You can answer the question yourself for any provider using this simple test: Can you legally buy access to it from inside the EU? If yes, they will suffer from the same problem as all other providers.
As I said above, a simple court order can destroy any attempt at privacy. All (serious) VPN providers claim they don't store logs. But that does not mean that a court can't force them to do so. When combined with a gag order you can have someone collecting all your traffic without you even realizing it. And that's just the VPN provider, which usually doesn't own any datacenters. The datacenter providers can also receive the orders to either monitor traffic or even install hardware to do so. If you want any hope of privacy, you steer clear of all big commercial "privacy" providers, because they are very high on every government agency's list. And you just need one component in the entire chain to be compromised.

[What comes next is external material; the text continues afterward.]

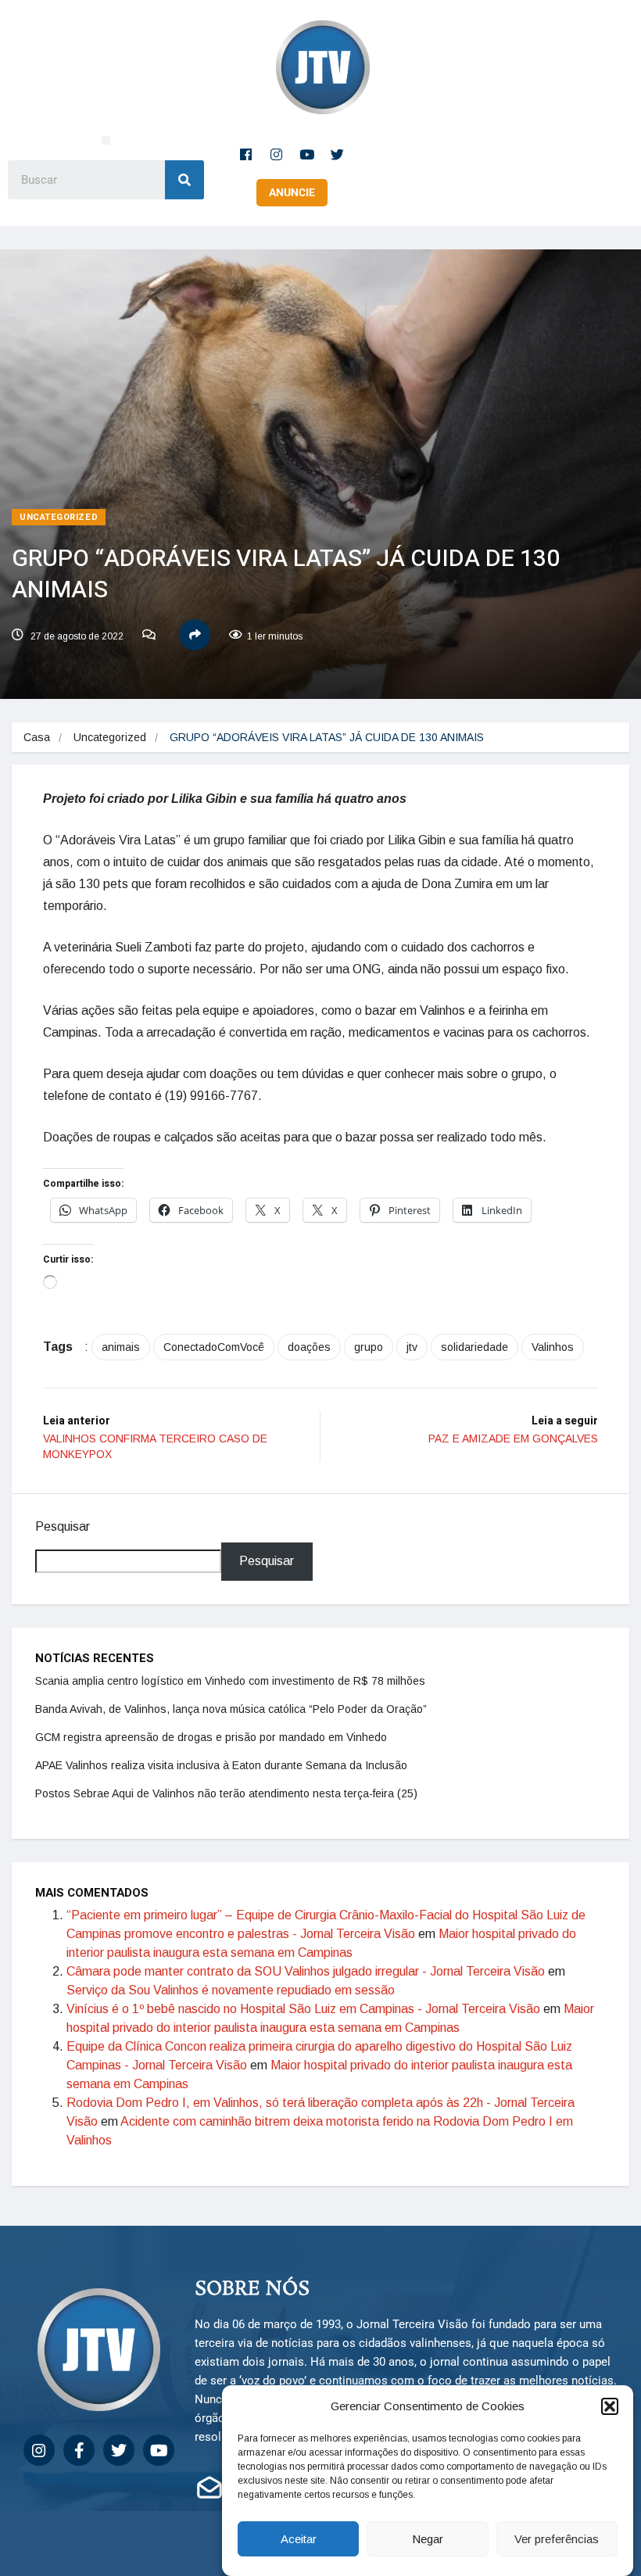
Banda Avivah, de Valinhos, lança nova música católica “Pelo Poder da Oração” (231, 1709)
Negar (427, 2539)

> All (serious) VPN providers claim they don't store logs. But that does not mean that a court can't force them to do so. When combined with a gag order you can have someone collecting all your traffic without you even realizing it. And that's just the VPN provider, which usually doesn't own any datacenters. The datacenter providers can also receive the orders to either monitor traffic or even install hardware to do so. If
None of this really matters unless you are doing something illegal enough that the government is interested in you and convinced a judge to get warrants.
That isn't 99% of people. 99% of people just want to try and stop being traced and their data being harvested with an easy solution that mostly works for that purpose.
>None of this really matters unless you are doing something illegal enough that the government is interested in you
The issue here is that how "illegal" something is depends heavily on where you live. In some places speaking against the government can get you killed [1]. In others, hosting movies can get your house raided by police helicopters [2].
> The issue here is that how "illegal" something is depends heavily on where you live.
The context of the discussion was the EU.
And the point stands. For 99% of people VPNs offer privacy even against the government, that would need to meet a high burden of proof and require a warrant to break that privacy.
>When combined with a gag order you can have someone collecting all your traffic without you even realizing it.
Are such gag orders common in the EU? I know they are fairly common in the US, but don't know enough about EU laws to know if that's an actual concern there or not.
You're spreading FUD, the Swedish government can't do shit to Mullvad but take their servers offline. Possibly if it was a matter of national security, at which point our recommendations are useless either way.
False. Like all member states, the Swedish government has officialy ceded jurisdiction and enforcement of certain laws to the EU. Only VPN providers who do not comply with such international court orders get shut down. Look at what happened to vpnlab: The police literally write on their seized domain that they have forcefully attained access to everything, because the provider would not give it away freely: https://vpnlab.net/
Consequently, you can assume that all other VPN providers who are still doing business in Europe are freely giving away their data to government agencies.
You presume that a) all governments are bad, b) law is controlled by these governments and c) we only have to hide from governments.
Neither are absolutely true.
I mostly trust my (western european) government to not fuck me over when I am abiding the laws. Which I mightn't always do. I mostly trust them to be proportional: e.g. not beat me up or throw me in prison for smoking a spliff or drinking in public.
A court order is handled by courts. Which, at least in most European countries, is independent. This is shifting in some countries, but that's a rather big deal. "Cut of from EU benefits" big.
Regardless what police or governments want, they have to abide by laws. And courts decisions on allowing access to my internet usage.
While in many countries governments are truly life threatening to minorities, that's not the only privacy concern. I have much more to "fear" from my ISP selling out, my datacenter getting bought by a FAANG or just those FAANGs spying on my every move.
What I'm trying to say is: you are spreading FUD by inventing some absolutisms that are really a spectrum for most common VPN users.
Also: VPNs have always known to be detrimental to your security when browsing "really" secure: through TOR.
Mullvad complies, but they go out of their way to keep very little information. If you don't have the information in the first place, you can't surrender it.
Beware that despite all marketing statements, VPN providers can easily be forced to store logs using court orders, even if they don't do it by default.
That still has value, it's much harder to do drag-net style surveillance if you need court orders to collect new information and can't scoop up old information.
This also happened with providers in Europe. So you can safely assume that any VPN provider who is still doing business in Europe is compromised in some way or another by the government.
"Compromised" is a wrong word to use, unless you consider any obedience to the law "compromise". VPN providers who are still doing business in EU (not Europe) do obey court orders - that would be more correct wording. Any non-compliance is a one-time occurence: either you decide to cease operations or you are forced to cease operations by LEA, as in vpnlab.net example.
If you actually look at the vpnlab example, you'll find that the government got access to all their data, not just for specific cases. So you can assume that all remaining providers have yielded the same level of access.